Джеральд получал удовольствие от бала, вопреки собственным ожиданиям. Ему была приятна работа тела, совершаемая в танце, а танцевать Джеральд умел — научился еще маленьким мальчиком на воскресных занятиях. В Кингз-колледже ему танцевать не случалось. Он разглядывал молодых женщин, чтобы понять, кто из них будет самой удачной партнершей с этой точки зрения. Лучше всех танцевала Гризельда Уэллвуд — она двигалась элегантно, почти как совершенная механическая кукла. Но ее бальная книжечка, разрисованная ландышами, была почти полна. Джеральд занял что мог из оставшихся у Гризельды свободных танцев и вернулся к Флоренции Кейн. У той в книжечке было больше свободного места, так как она отдала Геранту не все танцы, какие он хотел. С точки зрения Джеральда, она была на втором месте: ее танцевальные па были менее совершенны, но в то же время не столь заученны. Потанцевав с обеими девушками, Джеральд решил, что Флоренция лучше чувствует партнера и ловчее следует изобретаемым им вариациям танцевальных фигур. Поначалу его раздражали, как он решил, нудные попытки Флоренции поддерживать разговор, который был бы ему интересен. Она поговорила о танцах в романах Джейн Остин, а потом перешла на Шекспира и Данте. Далеко не сразу, между шагом на месте и внезапными поворотами, до Джеральда дошло, что она говорит неглупые вещи, даже остроумные, о Шекспире и Данте, несмотря на то, что подобные разговоры совершенно не подходили для ужина с танцами. Это его позабавило. Он что-то ответил и снова закружил ее. И у Проспера, и у Джулиана румянец Флоренции вызвал раздражение, граничащее с яростью. Они были слишком далеко, чтобы видеть, что у нее дрожат колени, и только она одна знала, что творится у нее внутри, под прикрытием струящейся юбки, пока она сама раскачивается в такт музыке.

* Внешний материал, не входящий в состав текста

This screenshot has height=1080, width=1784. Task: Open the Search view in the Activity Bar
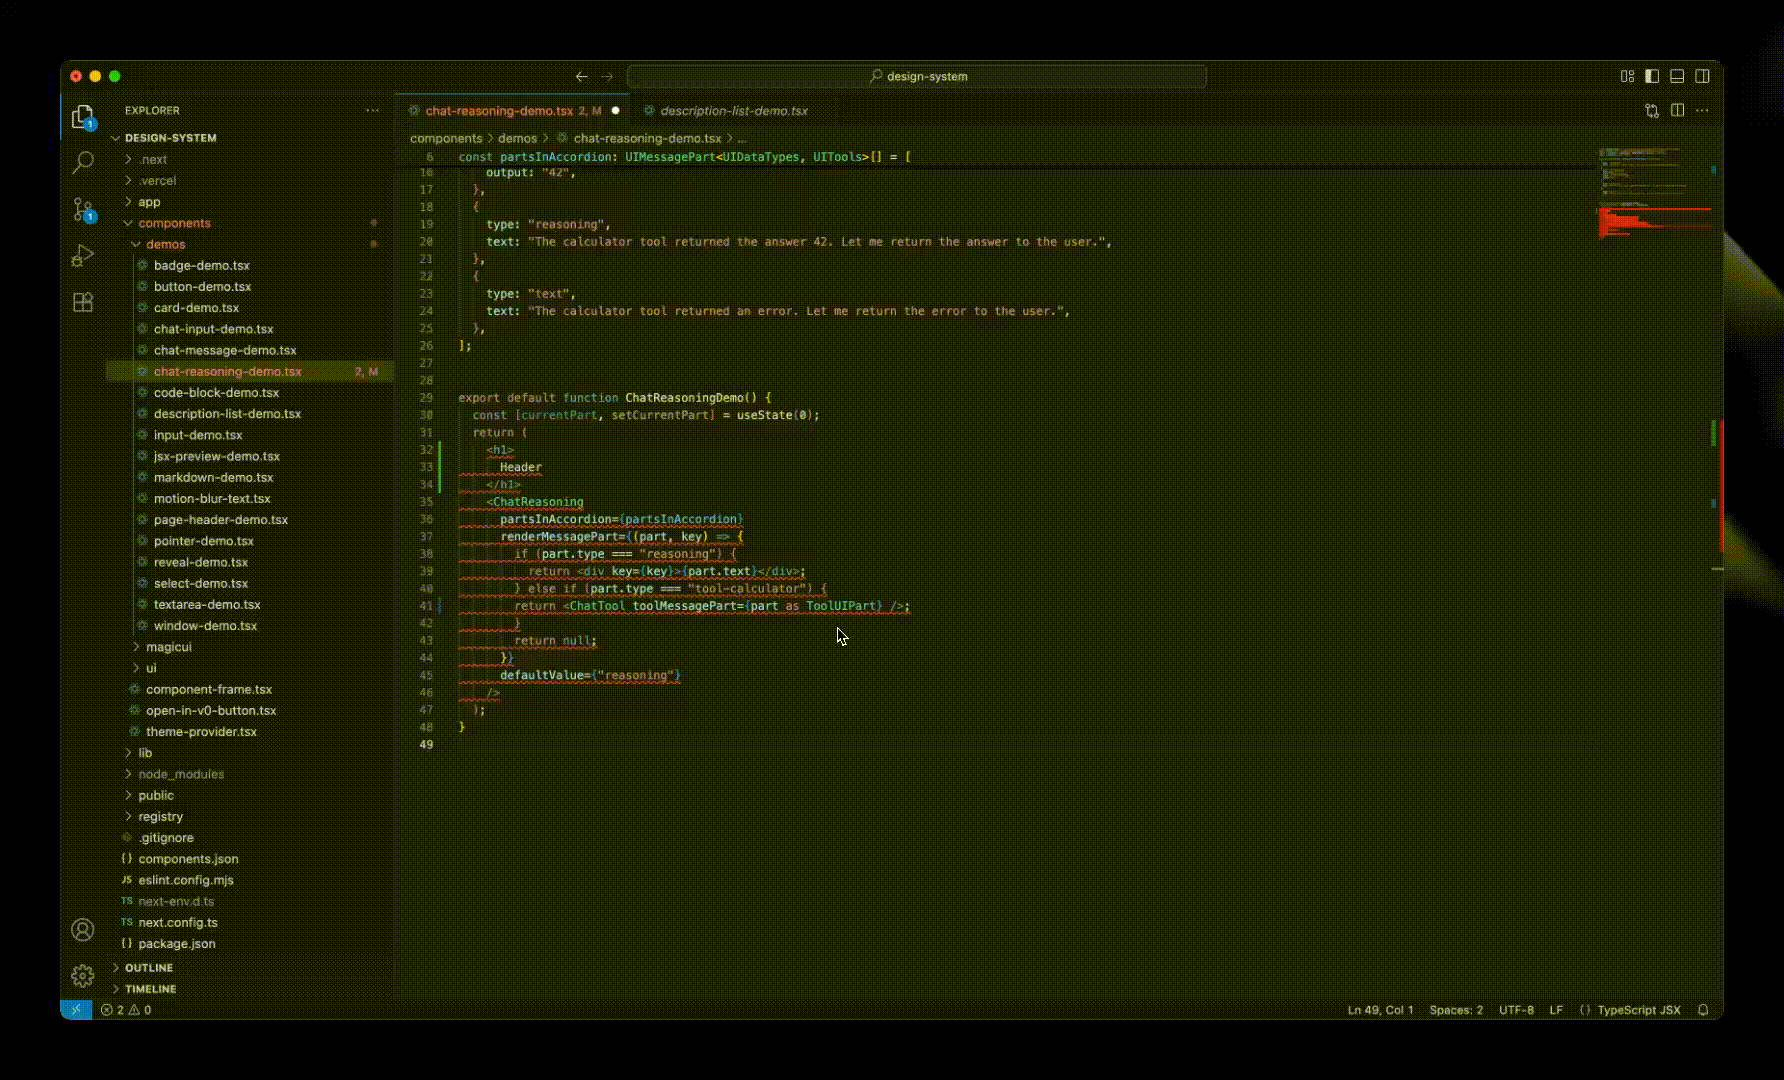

Когда в танцах наступил перерыв на ужин, прибыл запоздалый гость. Молодежь отправилась в буфетную за тарелками и стаканами и вернулась в центральный зал ресторана, чтобы поесть за небольшими, но тяжелыми столиками из декоративного литья, с серыми мраморными крышками, тоже обрамленными литьем. Стены ресторанного коридора украшали барельефы с изображениями абстрактных мастеровых, олицетворяющих «промышленные науки и искусства», и реальных людей. Аркрайт, изобретающий ткацкий станок, Палисси, вынимающий обожженные сосуды из печи. Том указал на них Помоне, к которой каким-то образом оказался привязанным окончательно. При виде Палисси она вздрогнула и сказала:
— Это Палисси. Видишь, мне никуда не уйти от шитья и горшков.
Том ничего не знал о Палисси и только заметил, что он с виду не злой. Помона ответила, что, может, и так — для людей, которые интересуются горшками.
Геранту удалось стать спутником Флоренции на время ужина, поскольку Джеральд умудрился на это время оккупировать бальную книжечку Гризельды. Герант расшифровал надпись на фарфоровой картине в буфетной и прочитал вслух нарочито неестественным голосом: «Ах май, ах май, веселый май, веселый месяц май».